Professor Catalano (Plummer), who's dedicated his entire life to researching and hunting down the legendary vampire, Nosferatu (Kinski), arrives in plague-ridden Venice on account of a letter from a woman named Helietta (De Rossi) who claims that a coffin in her family crypt houses the very same apex blood drinker (that may or may not just be a slight extension of Kinski's Paganini with fangs here, but who can tell for sure, anyway?) that he's been after. Catalano's skepticism drives Mrs.Canins to hire a psychic to attempt to contact the monster, and although he hasn't been kipping in Helietta's cellar as she had thought, the medium's seance awakens him from a centuries-long slumber among a caravan of gypsies, suddenly feeling compelled to return to Venice and endlessly cruise the city's waterways in his gondola when he isn't clacking through the shadows in his buckled high heel shoes, in search of those foolish mortals who would dare to disturb his silent peace...
"I'll do ze fanks....zumtimes. But not ze balt het."
Don Alvise (Pleasance) delivers some memorably rambling speeches about God and evil, then disappears entirely, and when finally faced with his nemesis and life's obsession for the very first time, Catalano naturally offs himself. Wait...what? Nosferatu lustily paws at the local beauties and wills poor old grannies to throw themselves onto spikes, though his old angst-belching soul has but one true desire; the finality of death that can only come at the hand of a virgin whose love for him is throughly unconditional, and ironically, when he's later tracked down by some vampire hunters, they can only manage to mortally wound Maria (Anne Knecht), robbing him of the one girl who can grant him what he needs. He mournfully carries her nude body through the swirling morning mist...
"Fangs for that orgasm, baby..." coos Maria (Anne Knecht).

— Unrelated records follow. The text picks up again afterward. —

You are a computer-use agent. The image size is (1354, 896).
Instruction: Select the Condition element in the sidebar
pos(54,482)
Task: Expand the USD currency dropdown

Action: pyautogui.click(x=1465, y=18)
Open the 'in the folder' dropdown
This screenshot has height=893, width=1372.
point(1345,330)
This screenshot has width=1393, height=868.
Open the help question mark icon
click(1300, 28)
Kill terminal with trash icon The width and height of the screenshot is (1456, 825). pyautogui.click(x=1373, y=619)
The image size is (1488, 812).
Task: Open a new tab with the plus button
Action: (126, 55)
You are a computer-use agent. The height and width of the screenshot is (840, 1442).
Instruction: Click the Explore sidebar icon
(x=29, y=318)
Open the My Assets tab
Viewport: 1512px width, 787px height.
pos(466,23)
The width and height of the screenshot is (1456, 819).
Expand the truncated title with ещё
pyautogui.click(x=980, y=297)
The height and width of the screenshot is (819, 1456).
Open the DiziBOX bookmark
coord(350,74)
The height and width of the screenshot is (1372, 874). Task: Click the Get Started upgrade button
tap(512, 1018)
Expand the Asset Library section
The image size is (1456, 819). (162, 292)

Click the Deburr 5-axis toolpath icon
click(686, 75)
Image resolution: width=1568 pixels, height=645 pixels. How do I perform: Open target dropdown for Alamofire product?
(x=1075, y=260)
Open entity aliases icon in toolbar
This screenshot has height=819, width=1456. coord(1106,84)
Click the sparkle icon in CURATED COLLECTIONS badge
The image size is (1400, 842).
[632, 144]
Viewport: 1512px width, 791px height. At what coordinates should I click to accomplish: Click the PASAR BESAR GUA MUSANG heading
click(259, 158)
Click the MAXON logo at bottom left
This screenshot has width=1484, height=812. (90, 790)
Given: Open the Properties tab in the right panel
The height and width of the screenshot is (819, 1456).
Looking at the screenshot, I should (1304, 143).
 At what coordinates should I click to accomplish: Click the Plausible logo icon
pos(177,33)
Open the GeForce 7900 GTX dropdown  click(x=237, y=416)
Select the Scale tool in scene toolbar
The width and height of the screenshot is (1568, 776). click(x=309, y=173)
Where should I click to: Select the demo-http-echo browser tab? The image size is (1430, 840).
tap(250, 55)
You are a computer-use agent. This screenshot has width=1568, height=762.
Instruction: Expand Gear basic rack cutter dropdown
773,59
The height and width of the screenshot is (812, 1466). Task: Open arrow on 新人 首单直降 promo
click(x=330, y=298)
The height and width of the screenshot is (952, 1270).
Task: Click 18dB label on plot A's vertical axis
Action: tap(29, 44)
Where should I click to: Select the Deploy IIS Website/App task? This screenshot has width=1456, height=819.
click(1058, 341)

Some consider the late actor to be little more than a waxy-lipped bundle of Germanic hormones or worse. Don't count me among those folks, as his participation in a film only boosts it's stock for me; sometimes only just slightly, but in instances like tonight's review, he's an insane spectacle that demands the viewer's attention for every frame he passes through, as though the actor's very ego itself was the vampire in question, hypnotically commanding the audience to note his presence like an eager virgin might await the kiss of blood in her bed, once the sun has gone down. As for the film on the whole, it's a bold and visual one, tasting surprisingly coherent despite it's multiple chefs, nearly matching the atmospheric perfection of Herzog's film, and scoring an impressive three Wops on the rating scale. If you can snag a copy, by all means, do so with all speed. Highly recommended.
"Time has no meaning in a life that never ends...", hisses Nosferatu (Kinski).